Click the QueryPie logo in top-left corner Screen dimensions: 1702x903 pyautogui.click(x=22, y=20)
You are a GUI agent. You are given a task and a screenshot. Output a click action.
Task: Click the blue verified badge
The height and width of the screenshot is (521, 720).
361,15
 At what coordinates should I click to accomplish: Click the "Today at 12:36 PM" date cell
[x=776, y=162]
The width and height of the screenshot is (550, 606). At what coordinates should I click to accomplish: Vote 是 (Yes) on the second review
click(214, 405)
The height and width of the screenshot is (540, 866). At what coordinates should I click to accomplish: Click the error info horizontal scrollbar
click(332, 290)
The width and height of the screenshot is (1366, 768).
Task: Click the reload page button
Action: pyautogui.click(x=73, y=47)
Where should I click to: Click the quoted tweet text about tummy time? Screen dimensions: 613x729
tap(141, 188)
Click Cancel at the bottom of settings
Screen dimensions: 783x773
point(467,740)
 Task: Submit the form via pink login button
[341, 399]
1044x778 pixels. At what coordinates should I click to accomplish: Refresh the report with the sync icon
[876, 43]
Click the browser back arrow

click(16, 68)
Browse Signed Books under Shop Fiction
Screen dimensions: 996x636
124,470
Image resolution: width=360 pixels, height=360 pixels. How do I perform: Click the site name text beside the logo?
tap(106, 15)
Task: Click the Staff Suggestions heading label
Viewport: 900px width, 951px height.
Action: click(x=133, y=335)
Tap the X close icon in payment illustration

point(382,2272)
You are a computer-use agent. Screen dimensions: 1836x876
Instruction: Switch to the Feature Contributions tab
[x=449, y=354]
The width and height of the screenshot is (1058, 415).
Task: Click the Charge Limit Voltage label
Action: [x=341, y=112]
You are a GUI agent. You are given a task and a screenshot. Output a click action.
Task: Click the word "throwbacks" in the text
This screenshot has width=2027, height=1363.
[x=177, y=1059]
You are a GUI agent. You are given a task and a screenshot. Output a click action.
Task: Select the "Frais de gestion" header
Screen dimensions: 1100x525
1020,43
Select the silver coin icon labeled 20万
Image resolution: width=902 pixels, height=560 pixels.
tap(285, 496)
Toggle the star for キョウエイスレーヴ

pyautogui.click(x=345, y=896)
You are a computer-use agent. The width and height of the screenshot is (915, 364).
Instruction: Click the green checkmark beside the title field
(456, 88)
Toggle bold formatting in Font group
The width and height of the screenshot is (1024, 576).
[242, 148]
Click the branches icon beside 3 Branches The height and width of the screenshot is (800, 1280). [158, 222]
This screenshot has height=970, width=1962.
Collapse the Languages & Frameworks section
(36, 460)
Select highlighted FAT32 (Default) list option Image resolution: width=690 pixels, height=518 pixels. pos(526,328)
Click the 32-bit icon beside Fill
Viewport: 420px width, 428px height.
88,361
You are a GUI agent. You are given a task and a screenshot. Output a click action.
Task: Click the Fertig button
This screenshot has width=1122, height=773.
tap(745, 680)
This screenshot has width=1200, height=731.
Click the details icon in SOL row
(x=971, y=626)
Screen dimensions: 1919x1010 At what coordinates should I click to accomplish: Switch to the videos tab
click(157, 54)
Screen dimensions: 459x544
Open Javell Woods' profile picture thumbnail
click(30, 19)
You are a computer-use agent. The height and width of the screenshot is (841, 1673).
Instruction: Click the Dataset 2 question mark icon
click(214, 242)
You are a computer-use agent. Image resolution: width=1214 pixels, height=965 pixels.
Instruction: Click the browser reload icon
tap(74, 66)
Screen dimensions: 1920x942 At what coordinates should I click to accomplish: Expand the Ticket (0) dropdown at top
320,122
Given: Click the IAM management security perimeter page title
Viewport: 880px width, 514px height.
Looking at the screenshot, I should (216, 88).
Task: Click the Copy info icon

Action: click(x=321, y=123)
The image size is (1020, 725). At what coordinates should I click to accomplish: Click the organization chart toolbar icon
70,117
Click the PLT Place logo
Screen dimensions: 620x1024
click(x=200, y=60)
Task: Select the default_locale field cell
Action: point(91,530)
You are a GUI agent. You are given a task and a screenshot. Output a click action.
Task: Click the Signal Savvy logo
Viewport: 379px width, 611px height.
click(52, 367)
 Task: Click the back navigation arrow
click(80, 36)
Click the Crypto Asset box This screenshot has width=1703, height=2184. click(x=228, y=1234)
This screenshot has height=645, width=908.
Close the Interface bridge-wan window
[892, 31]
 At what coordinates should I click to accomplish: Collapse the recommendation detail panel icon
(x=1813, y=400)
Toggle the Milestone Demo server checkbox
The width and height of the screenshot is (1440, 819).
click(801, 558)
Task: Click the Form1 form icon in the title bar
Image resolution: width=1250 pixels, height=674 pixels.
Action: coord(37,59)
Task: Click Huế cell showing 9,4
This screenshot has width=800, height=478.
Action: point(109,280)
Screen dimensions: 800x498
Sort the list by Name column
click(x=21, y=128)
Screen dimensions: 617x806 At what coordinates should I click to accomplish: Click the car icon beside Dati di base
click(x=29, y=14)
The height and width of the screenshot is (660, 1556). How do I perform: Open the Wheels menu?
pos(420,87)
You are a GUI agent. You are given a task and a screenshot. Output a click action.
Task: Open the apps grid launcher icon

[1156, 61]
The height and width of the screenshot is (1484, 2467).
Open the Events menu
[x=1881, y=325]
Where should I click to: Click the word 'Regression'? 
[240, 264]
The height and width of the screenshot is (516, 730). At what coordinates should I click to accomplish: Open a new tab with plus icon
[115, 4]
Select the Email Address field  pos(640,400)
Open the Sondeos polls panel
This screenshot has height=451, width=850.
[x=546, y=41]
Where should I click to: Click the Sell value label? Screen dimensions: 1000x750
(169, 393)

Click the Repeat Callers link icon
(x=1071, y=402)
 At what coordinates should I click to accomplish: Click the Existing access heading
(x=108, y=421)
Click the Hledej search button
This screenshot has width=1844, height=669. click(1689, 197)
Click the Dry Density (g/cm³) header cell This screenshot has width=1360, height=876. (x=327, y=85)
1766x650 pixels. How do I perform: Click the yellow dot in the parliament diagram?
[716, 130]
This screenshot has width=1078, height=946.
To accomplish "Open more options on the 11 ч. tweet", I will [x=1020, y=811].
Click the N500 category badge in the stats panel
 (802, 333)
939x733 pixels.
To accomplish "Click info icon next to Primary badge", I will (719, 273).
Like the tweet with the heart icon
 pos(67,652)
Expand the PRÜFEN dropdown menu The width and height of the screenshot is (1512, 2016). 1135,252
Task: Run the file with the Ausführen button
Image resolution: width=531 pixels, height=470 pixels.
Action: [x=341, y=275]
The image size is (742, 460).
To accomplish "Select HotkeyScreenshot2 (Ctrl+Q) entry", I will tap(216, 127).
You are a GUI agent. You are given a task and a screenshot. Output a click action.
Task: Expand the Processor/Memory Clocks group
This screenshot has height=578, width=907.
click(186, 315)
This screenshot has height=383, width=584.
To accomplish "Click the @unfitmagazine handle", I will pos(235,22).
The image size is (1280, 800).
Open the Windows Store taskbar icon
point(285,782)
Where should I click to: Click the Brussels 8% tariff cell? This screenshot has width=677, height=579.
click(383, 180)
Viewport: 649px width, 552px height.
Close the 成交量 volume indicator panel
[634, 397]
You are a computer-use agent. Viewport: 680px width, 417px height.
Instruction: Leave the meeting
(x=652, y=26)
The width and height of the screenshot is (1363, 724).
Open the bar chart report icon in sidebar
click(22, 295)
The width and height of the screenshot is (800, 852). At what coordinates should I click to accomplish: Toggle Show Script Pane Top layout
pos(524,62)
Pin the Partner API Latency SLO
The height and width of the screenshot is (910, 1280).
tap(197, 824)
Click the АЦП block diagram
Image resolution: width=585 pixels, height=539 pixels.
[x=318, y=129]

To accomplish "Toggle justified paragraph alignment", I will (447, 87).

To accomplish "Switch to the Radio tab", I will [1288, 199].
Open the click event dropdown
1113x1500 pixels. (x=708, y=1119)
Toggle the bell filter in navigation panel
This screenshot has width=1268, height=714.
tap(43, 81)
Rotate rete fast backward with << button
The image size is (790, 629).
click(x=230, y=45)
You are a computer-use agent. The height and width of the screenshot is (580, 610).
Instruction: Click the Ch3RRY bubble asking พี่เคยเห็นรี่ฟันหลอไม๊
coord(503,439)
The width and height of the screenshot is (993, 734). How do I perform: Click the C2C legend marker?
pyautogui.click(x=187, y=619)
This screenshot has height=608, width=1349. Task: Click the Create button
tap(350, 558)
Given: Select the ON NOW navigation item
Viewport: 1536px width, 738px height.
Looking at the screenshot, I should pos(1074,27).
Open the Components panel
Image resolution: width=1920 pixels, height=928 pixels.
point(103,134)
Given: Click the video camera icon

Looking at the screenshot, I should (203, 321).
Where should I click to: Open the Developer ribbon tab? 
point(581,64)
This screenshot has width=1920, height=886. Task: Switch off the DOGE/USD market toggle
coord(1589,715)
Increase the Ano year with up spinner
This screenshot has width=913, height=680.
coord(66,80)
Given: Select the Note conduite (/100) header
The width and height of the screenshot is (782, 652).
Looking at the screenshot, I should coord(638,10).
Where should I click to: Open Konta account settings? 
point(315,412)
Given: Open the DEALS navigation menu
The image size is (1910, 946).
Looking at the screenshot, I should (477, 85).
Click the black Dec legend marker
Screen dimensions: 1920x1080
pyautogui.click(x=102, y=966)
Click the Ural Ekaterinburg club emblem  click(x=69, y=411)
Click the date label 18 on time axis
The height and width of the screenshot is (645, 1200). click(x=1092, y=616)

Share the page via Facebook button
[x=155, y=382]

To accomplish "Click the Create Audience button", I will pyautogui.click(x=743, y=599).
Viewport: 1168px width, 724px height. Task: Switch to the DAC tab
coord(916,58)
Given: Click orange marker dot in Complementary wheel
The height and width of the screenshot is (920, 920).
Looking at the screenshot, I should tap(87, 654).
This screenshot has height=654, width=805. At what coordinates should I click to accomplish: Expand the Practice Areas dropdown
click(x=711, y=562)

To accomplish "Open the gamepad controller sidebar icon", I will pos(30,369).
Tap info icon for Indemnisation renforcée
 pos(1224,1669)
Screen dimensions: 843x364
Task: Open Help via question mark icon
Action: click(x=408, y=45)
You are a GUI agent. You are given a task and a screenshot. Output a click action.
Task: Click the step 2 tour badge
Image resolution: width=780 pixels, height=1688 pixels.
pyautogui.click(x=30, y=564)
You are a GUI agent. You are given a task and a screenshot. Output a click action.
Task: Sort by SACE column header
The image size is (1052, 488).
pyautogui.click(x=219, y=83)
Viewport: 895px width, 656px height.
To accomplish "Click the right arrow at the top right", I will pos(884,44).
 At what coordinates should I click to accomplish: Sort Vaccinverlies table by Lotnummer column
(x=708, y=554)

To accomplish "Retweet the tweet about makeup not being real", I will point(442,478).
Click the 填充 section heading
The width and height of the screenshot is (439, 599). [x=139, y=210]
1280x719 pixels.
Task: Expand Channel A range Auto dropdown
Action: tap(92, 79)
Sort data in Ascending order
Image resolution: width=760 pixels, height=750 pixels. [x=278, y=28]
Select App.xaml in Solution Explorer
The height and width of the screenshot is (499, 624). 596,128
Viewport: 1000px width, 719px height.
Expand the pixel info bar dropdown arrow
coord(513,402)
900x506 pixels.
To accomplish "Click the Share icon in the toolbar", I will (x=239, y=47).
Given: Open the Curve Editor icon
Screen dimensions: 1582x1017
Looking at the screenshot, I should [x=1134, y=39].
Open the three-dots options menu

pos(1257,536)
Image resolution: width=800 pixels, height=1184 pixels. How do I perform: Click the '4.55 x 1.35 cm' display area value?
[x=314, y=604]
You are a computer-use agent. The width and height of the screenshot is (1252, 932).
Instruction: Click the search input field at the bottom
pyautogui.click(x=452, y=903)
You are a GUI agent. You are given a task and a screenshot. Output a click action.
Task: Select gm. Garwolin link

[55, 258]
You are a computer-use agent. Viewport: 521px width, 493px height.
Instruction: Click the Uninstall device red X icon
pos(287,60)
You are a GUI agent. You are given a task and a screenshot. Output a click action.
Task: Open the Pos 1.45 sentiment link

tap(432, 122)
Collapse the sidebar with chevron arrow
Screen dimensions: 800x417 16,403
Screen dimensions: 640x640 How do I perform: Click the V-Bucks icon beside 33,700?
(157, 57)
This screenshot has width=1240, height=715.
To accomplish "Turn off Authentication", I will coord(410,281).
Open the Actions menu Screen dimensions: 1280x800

What is needed:
How many lines in the records hold the string "header"? Answer with only that number.

Output of the exercise:
4